INTERESSE (DO) PÚBLICO

Seria porventura mais pertinente só revelar os nomes dos “criminosos” depois de antecipar algumas das críticas que os meus caros colegas jornalistas não deixarão de me fazer, mas não resisto.
Miguel Sousa Tavares, José Manuel Barata Feyo, Dominique Audibert (do semanário Le Point) e Bill Kovach, o meu proeminente curador da Nieman Foundation For Journalists, na Universidade de Harvard (e ex-responsável de The New York Times, em Washington, considerado por alguns “a consciência do jornalismo norte-americano”) são os principais responsáveis.
Bill foi mesmo mais longe: “Aceita o lugar de provedor. É uma forma de ajudares o público e a próxima geração de jornalistas a saber o que é exactamente o jornalismo. (...) Deves explicar que a tua voz é uma voz independente, porque é a independência do jornalismo associada à preocupação de verificar a informação que fazem com que o jornalismo valha a pena — sem as duas coisas não pode existir uma real pretensão de credibilidade.”
Elucidar os leitores sobre as orientações e o funcionamento da redacção e avaliar as opções e o trabalho dos jornalistas é um desafio enorme. Foi, portanto, com alguma apreensão mas também com imenso entusiasmo que aceitei ser o provedor dos leitores.
O PÚBLICO é o jornal de referência a nível do país.

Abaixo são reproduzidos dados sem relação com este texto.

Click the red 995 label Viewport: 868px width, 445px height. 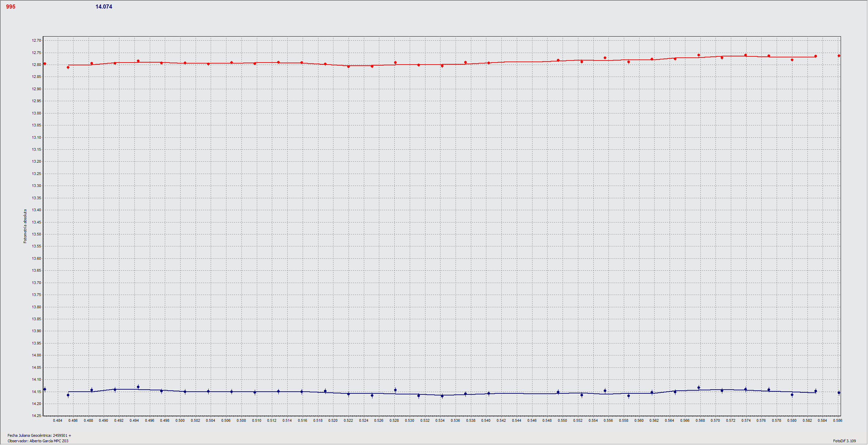pyautogui.click(x=11, y=7)

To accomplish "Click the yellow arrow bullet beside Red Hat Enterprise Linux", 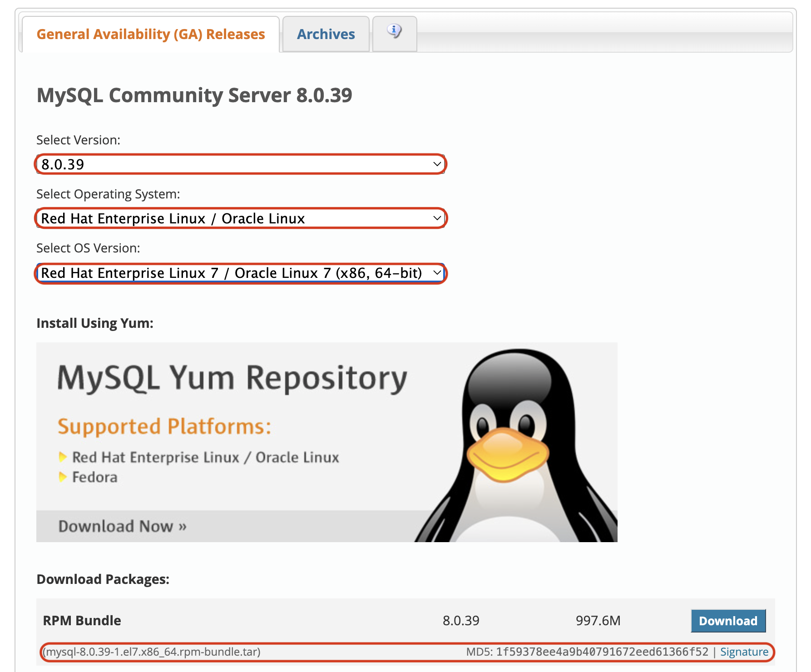I will (63, 457).
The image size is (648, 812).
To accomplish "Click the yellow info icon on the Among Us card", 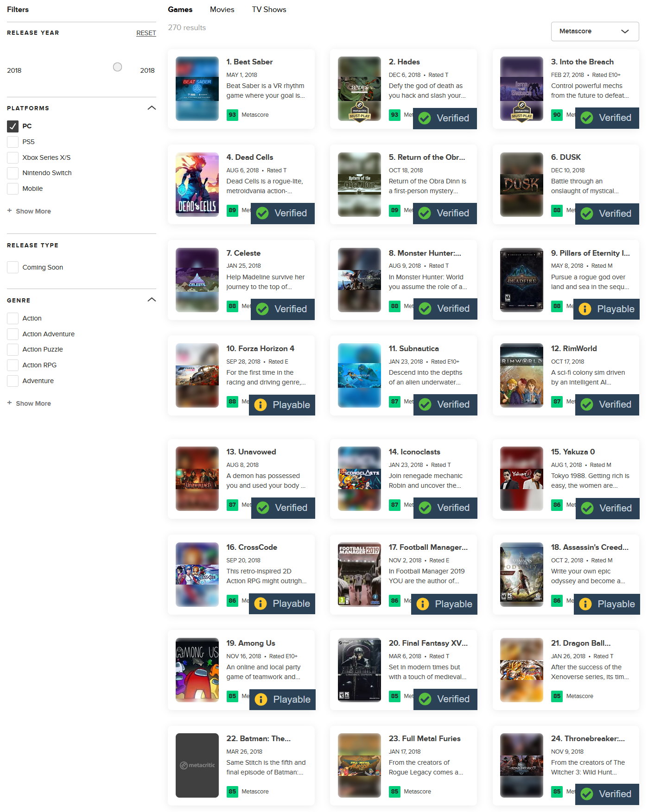I will pos(261,699).
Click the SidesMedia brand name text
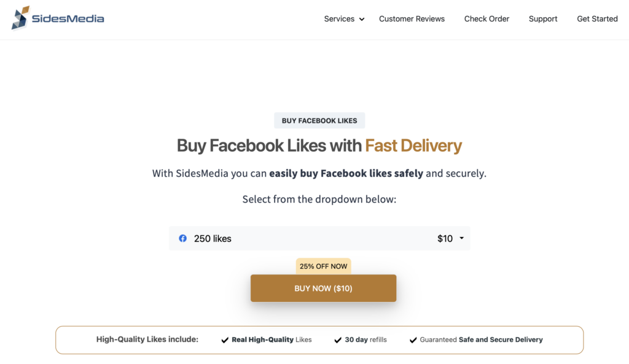629x364 pixels. (69, 18)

Os três primeiros provedores — Jorge Wemans, Joaquim Fidalgo e Joaquim Furtado — são jornalistas prestigiados.
Por outro lado, tenho a perfeita noção de que a margem de manobra do provedor (advogado privilegiado dos leitores e simultaneamente interlocutor dos jornalistas e da hierarquia do PÚBLICO) será sempre relativa, porquanto não dispõe de funções executivas (não precisa de imprimatur, mas não pode impor rectificações ou alterar regras e procedimentos).
O Livro de Estilo do PÚBLICO (regras éticas e técnicas) constitui, de resto, a principal base normativa à qual o provedor deve recorrer, em nome do rigor e da transparência. E da própria credibilidade do jornal, em última análise.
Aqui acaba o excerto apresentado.